The General Assembly made a fundamental commitment to the health of Connecticut families in 2023, enacting legislation requiring the state to reimburse for services provided by community health workers to Medicaid enrollees. Yet, more than two years later, Connecticut’s Medicaid program still does not cover community health worker services.
Delivering on that long-overdue commitment is an urgent priority to improve our state’s health and economic vitality.
Community health workers play several essential roles in our state’s health care system. Many promote healthier choices by sharing information with their communities about healthy eating, measures families can take to mitigate childhood asthma attacks, or how to reduce other disease risks. This public health promotion role is likely most familiar to the public from community health worker community engagement efforts, which contributed to the COVID-19 vaccination uptake during the pandemic.
Some community health workers also work to connect uninsured people with available health coverage, improving access to care. Others bridge the gap between patient and health care provider, or even work to coordinate care across multiple providers, offering support on everything from medication management to follow-up exam scheduling. Such services are crucial now, as many Connecticut residents face new barriers to enrollment in health coverage —a problem which will worsen later due to changes required by federal law (H.R. 1).
Research and decades of experience across the country and globally have demonstrated that community health workers make our health system work better, improving the health of individuals and whole communities.
By providing the information and insights neighbors need to take charge of their own health and by helping providers and patients work better together, community health workers have driven meaningful improvements in health outcomes. Research shows that community health workers have delivered measurable gains on conditions ranging from diabetes, heart disease and high blood pressure to cancer screenings and mental health.
Community health workers often work with underserved populations including low-income and immigrant families, people of color, and older adults. Because they are members of the communities they serve, community health workers understand the assets and challenges of those communities and often bridge cultural and linguistic gaps dividing families from health care providers.

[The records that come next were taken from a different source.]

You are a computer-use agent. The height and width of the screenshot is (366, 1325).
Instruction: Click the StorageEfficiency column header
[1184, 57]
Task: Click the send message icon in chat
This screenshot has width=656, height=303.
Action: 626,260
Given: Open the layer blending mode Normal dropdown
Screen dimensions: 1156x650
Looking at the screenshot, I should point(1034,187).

And because they are trusted messengers within the community, the advice and information they provide is better received and more impactful. As a result, community health workers have been shown to reduce racial and economic health disparities and improve health outcomes for all people.
Because they encourage and facilitate prevention, effective screening, and access to care, community health workers also make the health system more efficient. That means more cost-effective care for everyone, lower health insurance costs for individuals and families, and lower health-related costs for taxpayers. In some cases, communities served by community health workers have seen cost reductions as high as $15 for each $1 invested in community health workers.

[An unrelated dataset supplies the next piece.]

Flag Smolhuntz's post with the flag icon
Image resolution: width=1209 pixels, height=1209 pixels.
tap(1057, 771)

Our organizations and other allies are working right now, in partnership with the Department of Social Services (DSS), to fully implement existing state law and scale up the community health workforce in Connecticut. We are asking DSS to file a “state plan amendment” seeking federal approval to reimburse community health workers through our state’s Medicaid program, which would allow communities and providers to put community health workers in more local neighborhoods, meet the needs of more families, and make health care more cost-effective statewide.
We will also need state funding to support outreach and start-up costs for new community health worker programs—funding which will provide a significant return on investment, both financially and in health outcomes.
We are hopeful that Connecticut’s leaders will continue to support community health workers and will implement Medicaid reimbursement soon. These actions will accelerate our state’s progress toward a healthier, more cost-effective, and better future.
Rhonda Evans is Executive Director of the Connecticut Association for Community Action; Deb Polun, Chief Strategy Officer of the Community Health Center Association of Connecticut; Fernando Morales, Executive Director of the Southwestern AHEC Connecticut and Ayesha Clarke, Executive Director of Health Equity Solutions.